Scan the data below. Pull out each line where "computer" occurs.

(Provided records begins)

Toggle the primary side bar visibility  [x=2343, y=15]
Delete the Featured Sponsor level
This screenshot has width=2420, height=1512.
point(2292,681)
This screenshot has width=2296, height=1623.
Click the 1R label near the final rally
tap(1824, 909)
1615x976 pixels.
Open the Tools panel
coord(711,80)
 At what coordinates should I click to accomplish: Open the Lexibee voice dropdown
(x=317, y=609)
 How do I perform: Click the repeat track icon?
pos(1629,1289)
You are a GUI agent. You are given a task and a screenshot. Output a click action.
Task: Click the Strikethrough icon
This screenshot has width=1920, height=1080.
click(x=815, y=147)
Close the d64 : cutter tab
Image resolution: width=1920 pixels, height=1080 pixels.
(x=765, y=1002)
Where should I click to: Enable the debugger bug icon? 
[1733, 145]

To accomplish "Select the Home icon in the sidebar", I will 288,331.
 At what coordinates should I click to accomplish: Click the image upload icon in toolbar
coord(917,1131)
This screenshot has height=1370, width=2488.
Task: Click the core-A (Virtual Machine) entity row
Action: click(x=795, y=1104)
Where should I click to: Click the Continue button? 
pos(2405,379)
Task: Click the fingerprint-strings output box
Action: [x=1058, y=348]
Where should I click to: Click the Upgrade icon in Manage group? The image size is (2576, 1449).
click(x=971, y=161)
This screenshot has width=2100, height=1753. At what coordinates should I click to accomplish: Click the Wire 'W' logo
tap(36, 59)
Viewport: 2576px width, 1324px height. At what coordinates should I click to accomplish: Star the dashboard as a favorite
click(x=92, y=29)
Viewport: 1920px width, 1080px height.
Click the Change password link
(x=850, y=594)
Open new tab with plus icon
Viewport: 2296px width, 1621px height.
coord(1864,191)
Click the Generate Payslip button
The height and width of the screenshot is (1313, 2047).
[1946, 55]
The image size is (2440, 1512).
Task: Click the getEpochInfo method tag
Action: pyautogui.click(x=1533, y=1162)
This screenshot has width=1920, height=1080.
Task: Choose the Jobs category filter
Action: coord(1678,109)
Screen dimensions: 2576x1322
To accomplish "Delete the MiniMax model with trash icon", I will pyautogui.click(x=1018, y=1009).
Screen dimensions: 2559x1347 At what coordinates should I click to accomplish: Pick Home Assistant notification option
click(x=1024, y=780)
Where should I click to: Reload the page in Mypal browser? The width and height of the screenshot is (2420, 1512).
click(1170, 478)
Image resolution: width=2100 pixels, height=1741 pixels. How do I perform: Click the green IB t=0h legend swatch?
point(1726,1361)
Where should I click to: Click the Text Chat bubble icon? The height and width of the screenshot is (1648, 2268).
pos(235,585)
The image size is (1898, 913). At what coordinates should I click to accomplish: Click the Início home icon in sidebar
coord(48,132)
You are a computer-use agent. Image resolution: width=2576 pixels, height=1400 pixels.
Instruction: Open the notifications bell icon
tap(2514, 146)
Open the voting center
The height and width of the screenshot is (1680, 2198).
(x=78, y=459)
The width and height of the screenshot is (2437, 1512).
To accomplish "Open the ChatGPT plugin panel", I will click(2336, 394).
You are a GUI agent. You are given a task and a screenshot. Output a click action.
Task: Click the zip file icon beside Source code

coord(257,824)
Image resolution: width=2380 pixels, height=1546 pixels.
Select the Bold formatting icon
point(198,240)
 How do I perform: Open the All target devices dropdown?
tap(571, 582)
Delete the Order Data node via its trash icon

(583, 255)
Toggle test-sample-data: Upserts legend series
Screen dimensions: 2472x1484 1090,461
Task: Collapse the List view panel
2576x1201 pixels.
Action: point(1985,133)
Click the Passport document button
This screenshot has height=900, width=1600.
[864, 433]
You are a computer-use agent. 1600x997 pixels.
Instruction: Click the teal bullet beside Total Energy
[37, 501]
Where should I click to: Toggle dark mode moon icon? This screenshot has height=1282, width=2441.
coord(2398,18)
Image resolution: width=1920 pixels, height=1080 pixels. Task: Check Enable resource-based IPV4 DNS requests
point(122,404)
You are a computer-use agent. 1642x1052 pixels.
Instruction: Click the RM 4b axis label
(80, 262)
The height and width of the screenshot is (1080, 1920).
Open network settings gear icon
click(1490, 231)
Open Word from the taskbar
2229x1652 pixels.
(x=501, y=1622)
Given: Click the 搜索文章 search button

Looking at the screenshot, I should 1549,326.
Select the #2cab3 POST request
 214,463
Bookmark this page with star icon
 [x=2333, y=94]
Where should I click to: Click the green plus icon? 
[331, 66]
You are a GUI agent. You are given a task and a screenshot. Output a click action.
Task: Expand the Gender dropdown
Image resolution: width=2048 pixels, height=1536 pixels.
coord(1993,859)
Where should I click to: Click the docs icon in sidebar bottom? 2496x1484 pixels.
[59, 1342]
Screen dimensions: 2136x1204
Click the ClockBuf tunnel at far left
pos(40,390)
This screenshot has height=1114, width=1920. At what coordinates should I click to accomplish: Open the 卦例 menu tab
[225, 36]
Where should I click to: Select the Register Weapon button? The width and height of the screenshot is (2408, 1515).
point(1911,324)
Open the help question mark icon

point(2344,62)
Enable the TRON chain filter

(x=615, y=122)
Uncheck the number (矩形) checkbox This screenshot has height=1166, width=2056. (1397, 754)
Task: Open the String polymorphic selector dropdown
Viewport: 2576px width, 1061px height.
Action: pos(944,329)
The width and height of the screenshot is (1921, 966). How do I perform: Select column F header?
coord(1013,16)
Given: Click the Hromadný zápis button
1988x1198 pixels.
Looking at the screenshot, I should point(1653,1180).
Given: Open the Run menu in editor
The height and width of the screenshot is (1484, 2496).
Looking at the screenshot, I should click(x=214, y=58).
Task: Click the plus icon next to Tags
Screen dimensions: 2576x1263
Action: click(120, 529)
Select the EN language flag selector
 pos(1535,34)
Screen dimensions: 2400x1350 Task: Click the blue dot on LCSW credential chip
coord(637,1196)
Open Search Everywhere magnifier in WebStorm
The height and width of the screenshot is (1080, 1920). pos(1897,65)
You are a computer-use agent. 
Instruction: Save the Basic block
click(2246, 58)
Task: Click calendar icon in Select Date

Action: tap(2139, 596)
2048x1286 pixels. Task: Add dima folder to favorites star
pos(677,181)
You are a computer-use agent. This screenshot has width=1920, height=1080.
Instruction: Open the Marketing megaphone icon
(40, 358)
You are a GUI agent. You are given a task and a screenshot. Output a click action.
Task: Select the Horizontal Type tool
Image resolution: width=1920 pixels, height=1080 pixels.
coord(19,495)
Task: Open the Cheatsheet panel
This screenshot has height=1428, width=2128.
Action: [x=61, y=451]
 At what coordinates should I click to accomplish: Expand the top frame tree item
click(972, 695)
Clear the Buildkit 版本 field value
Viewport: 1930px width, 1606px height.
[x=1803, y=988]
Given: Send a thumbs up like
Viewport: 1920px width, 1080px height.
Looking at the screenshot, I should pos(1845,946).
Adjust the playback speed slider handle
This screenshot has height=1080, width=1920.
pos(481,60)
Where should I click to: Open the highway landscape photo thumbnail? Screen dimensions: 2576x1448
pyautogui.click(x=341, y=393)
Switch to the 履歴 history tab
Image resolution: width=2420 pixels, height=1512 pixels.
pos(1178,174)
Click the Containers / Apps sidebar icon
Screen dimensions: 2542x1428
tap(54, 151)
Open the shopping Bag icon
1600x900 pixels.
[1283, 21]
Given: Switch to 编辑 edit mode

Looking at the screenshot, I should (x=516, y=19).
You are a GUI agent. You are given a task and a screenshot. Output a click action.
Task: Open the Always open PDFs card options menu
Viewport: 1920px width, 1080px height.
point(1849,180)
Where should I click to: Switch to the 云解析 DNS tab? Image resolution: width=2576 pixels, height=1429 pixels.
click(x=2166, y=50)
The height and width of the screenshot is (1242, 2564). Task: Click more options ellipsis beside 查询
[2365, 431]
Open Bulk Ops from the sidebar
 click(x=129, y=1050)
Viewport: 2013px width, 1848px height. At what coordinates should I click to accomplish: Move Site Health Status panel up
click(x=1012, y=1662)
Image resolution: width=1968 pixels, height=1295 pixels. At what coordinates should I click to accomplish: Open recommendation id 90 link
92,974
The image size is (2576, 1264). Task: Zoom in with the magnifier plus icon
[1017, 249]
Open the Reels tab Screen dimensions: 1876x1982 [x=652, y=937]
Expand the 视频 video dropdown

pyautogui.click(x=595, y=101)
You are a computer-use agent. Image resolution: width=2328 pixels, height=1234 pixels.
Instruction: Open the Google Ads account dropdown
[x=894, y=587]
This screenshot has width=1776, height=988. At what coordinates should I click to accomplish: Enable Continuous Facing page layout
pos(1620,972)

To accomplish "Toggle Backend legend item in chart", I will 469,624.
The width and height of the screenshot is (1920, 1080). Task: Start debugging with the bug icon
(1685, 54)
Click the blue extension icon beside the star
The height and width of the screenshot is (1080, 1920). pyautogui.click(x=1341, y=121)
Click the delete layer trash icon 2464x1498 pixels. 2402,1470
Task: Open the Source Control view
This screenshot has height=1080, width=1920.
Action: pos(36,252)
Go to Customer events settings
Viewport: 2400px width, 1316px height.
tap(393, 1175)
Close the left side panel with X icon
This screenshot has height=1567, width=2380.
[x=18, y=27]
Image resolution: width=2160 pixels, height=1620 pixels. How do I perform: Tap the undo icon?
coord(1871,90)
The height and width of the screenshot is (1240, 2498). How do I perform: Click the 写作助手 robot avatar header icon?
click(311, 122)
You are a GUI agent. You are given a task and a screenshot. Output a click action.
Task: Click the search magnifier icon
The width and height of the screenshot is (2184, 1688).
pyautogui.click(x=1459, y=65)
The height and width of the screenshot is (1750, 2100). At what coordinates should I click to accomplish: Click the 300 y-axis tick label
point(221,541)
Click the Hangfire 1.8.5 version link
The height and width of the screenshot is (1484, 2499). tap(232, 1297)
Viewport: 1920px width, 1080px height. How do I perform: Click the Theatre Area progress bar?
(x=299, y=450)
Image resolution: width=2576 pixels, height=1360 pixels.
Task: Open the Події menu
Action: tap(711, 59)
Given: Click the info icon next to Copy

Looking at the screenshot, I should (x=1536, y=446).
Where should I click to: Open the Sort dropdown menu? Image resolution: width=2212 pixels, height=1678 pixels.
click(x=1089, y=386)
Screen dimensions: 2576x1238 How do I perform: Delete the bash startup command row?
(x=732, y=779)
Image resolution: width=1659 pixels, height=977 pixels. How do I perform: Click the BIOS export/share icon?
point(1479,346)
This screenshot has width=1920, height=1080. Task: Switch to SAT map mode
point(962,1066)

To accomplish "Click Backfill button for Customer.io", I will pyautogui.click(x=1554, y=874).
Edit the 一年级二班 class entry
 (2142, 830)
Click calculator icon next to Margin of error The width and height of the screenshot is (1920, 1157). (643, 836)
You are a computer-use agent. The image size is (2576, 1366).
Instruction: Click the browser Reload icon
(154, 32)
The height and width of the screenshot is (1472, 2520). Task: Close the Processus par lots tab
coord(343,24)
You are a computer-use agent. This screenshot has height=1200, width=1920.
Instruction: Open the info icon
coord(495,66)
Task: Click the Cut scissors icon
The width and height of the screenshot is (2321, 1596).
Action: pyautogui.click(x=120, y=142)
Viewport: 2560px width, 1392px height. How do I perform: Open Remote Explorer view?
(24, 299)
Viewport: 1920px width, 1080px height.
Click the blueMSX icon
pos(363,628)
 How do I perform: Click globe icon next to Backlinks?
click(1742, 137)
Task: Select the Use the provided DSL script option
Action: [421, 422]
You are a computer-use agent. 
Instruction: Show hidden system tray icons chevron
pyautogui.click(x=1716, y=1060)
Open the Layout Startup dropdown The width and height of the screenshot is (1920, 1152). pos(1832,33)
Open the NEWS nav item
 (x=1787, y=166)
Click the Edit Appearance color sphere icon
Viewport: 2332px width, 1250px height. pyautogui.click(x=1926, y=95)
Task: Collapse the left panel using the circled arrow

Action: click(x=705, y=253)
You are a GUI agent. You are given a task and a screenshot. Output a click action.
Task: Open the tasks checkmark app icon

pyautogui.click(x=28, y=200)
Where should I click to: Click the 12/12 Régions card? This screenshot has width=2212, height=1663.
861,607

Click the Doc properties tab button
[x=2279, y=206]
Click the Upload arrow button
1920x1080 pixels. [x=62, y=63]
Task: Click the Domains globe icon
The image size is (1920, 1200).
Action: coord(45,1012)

(Provided records ends)

| Output below |
You are a computer-use agent. Image resolution: width=2576 pixels, height=1400 pixels.
You are a computer-use agent. 1600x997 pixels.
You are a computer-use agent. 1642x1052 pixels.
You are a computer-use agent. 
You are a computer-use agent. This screenshot has width=1920, height=1080.
You are a computer-use agent. Image resolution: width=2328 pixels, height=1234 pixels.
You are a computer-use agent. The image size is (2576, 1366).
You are a computer-use agent. This screenshot has height=1200, width=1920.
You are a computer-use agent. 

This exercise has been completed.